**Material for this task:**
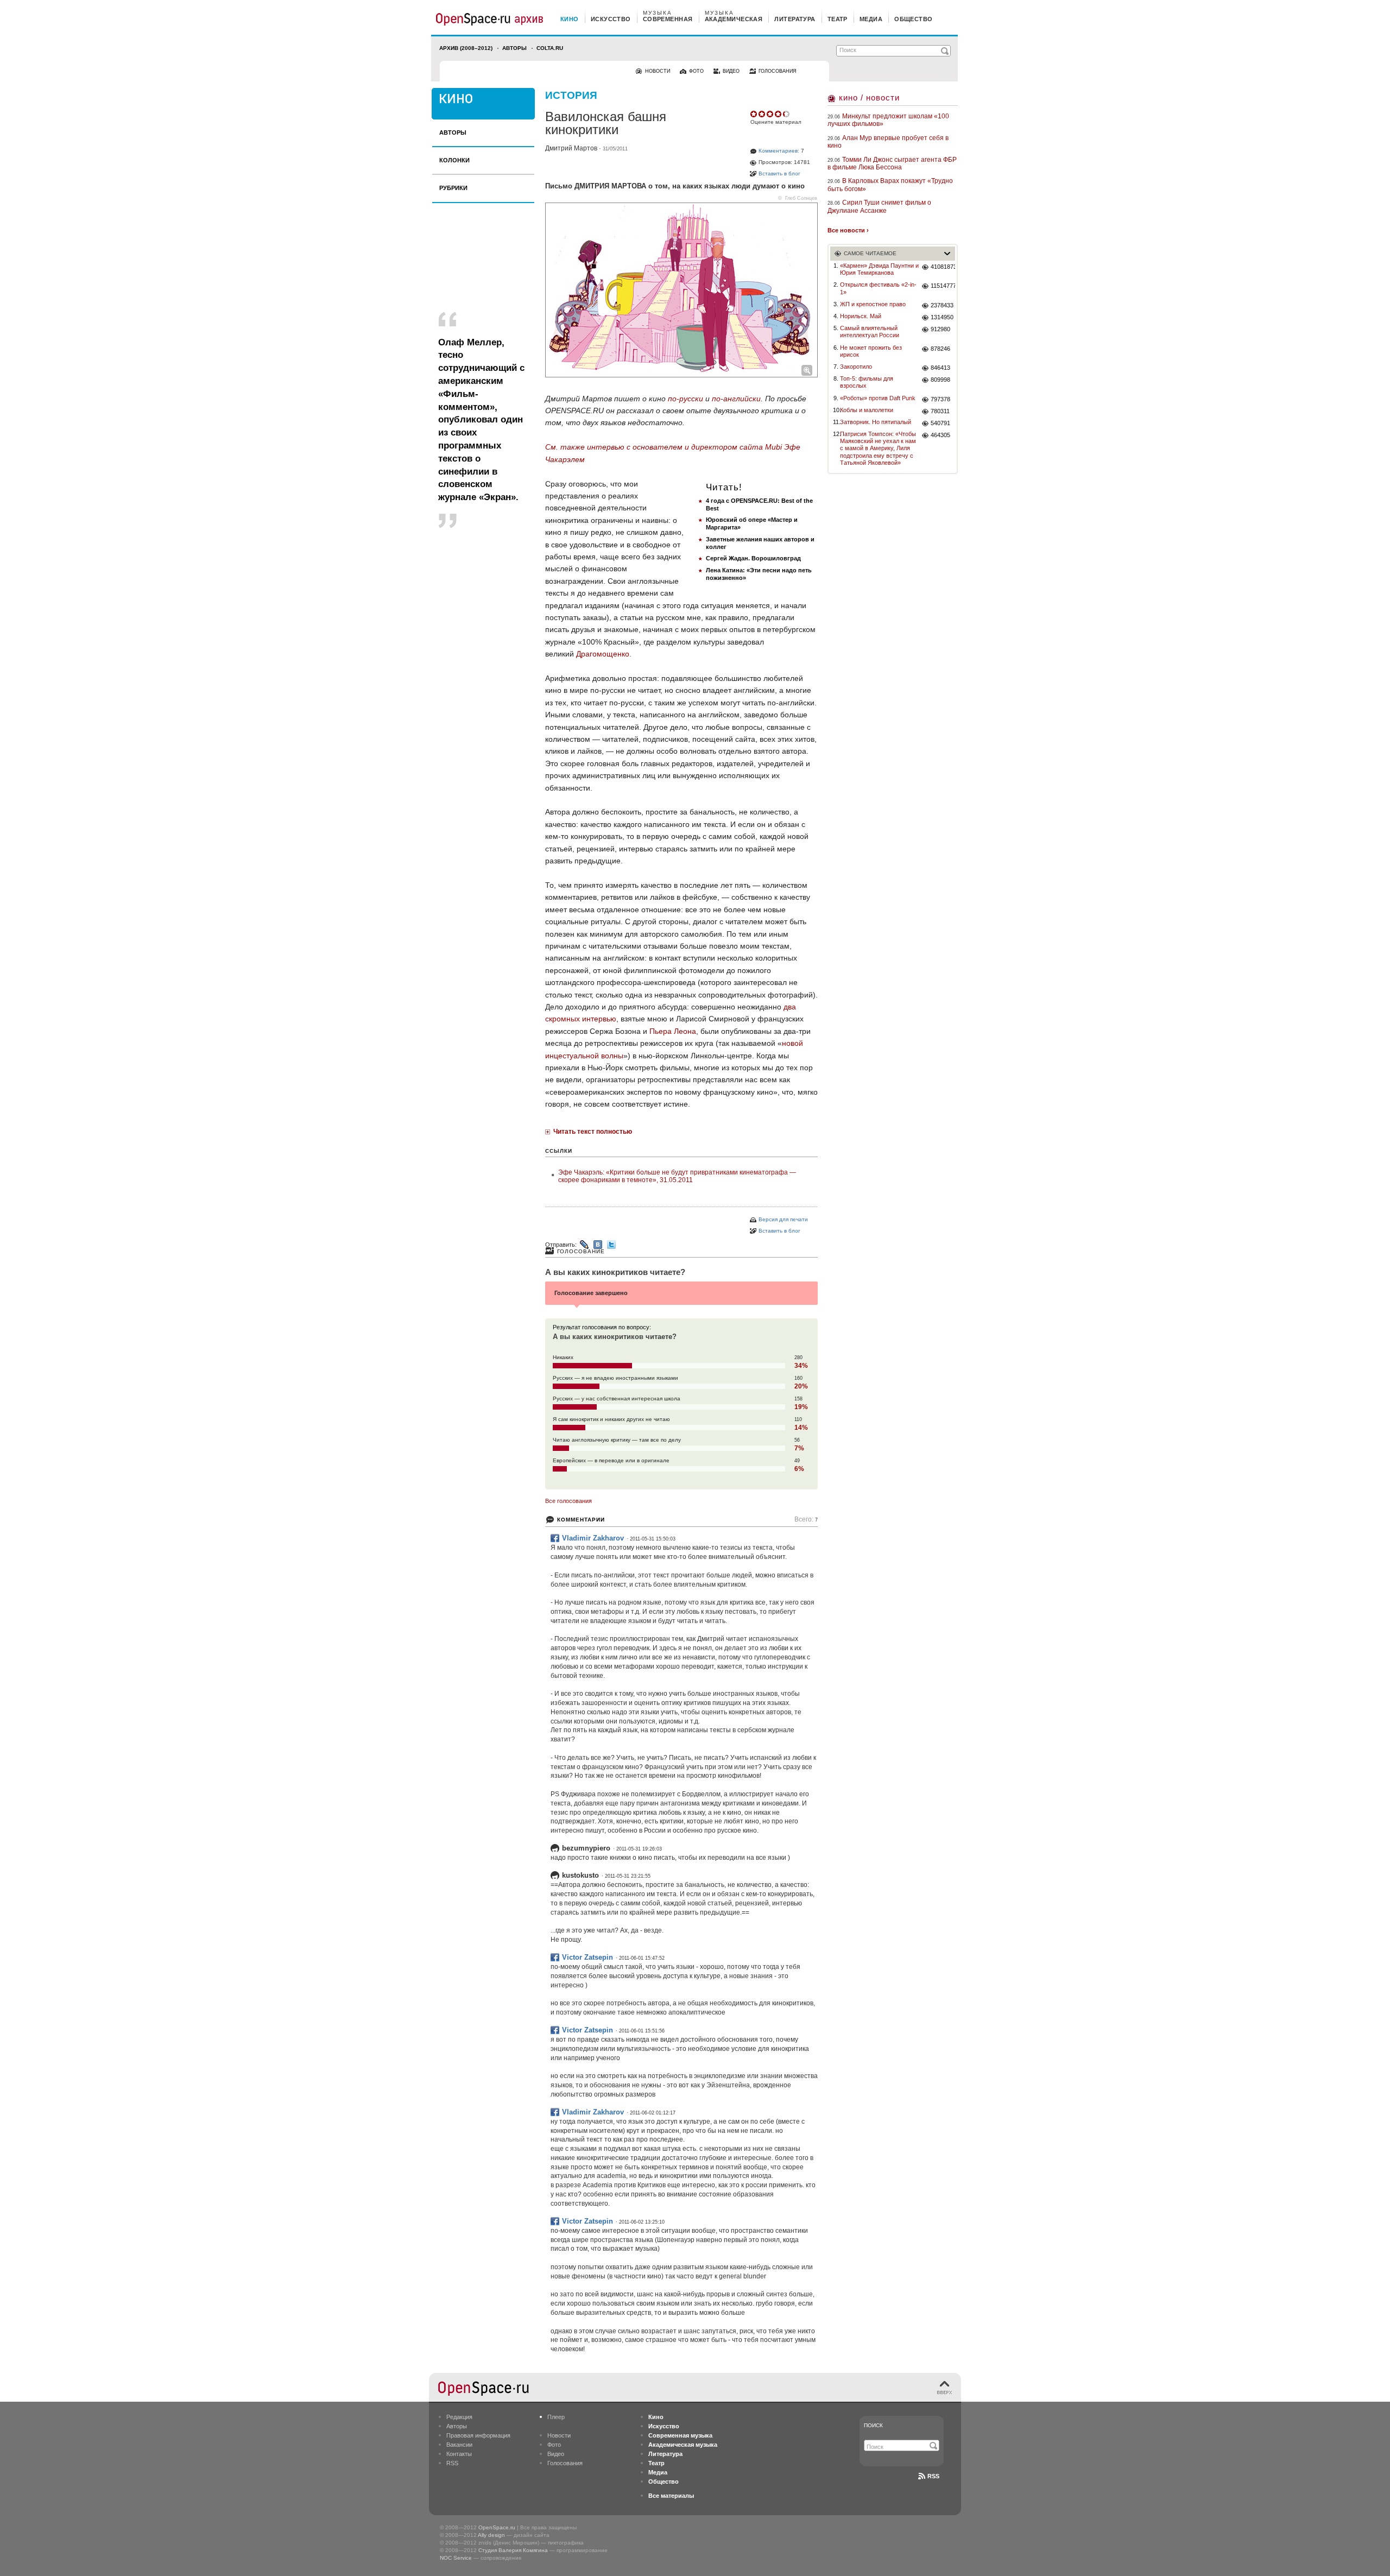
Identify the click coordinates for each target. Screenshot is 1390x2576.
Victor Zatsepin (587, 1957)
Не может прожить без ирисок (871, 351)
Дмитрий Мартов (571, 148)
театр (837, 19)
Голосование (581, 1251)
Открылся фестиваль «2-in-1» (878, 288)
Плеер (556, 2417)
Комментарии (581, 1520)
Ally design (491, 2535)
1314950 (942, 317)
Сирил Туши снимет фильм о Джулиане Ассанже (879, 206)
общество (913, 19)
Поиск (873, 2425)
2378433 (942, 305)
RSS (452, 2463)
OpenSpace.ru (496, 2527)
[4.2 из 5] (754, 114)
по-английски (736, 398)
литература (794, 19)
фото (696, 71)
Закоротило (856, 366)
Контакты (459, 2454)
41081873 (943, 266)
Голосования (565, 2463)
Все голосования (568, 1501)
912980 (940, 329)
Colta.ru (549, 48)
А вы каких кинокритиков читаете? (615, 1272)
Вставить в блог (779, 173)
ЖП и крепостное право (873, 304)
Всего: (806, 1519)
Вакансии (459, 2444)
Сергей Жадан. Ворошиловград (753, 558)
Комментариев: (779, 151)
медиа (871, 19)
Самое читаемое (870, 253)
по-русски (685, 398)
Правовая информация (478, 2435)
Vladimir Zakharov (593, 1538)
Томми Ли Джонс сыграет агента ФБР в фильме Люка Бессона (892, 163)
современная (668, 19)
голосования (778, 71)
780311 (940, 411)
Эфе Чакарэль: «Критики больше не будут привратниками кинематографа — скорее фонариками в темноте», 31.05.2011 (677, 1176)
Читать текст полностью (592, 1131)
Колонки (454, 160)
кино (569, 19)
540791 (940, 423)
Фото (554, 2444)
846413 (940, 367)
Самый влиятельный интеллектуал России (869, 331)
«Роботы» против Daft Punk (877, 398)
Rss (933, 2476)
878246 (940, 348)
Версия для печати (783, 1219)
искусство (611, 19)
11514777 (943, 285)
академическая (734, 19)
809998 (940, 379)
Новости (559, 2435)
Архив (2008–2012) (465, 48)
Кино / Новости (869, 97)
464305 (940, 435)
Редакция (459, 2417)
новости (657, 71)
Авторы (514, 48)
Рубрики (453, 188)
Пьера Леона (672, 1031)
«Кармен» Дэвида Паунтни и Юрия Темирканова (879, 269)
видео (731, 71)
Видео (555, 2454)
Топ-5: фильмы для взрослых (866, 382)
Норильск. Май (860, 316)
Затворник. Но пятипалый (875, 422)
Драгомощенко (602, 653)
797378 (940, 399)
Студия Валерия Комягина (513, 2550)
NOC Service (456, 2558)
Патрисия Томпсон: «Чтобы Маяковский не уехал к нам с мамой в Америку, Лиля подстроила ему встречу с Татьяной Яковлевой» (878, 448)
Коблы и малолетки (866, 410)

**Directions:** Return, with no change at all, every line in the entries above from the line containing "Кино / Новости (869, 97)" through the line containing "Драгомощенко (602, 653)".

**Exercise output:**
Кино / Новости (869, 97)
464305 (940, 435)
Редакция (459, 2417)
новости (657, 71)
Авторы (514, 48)
Рубрики (453, 188)
Пьера Леона (672, 1031)
«Кармен» Дэвида Паунтни и Юрия Темирканова (879, 269)
видео (731, 71)
Видео (555, 2454)
Топ-5: фильмы для взрослых (866, 382)
Норильск. Май (860, 316)
Затворник. Но пятипалый (875, 422)
Драгомощенко (602, 653)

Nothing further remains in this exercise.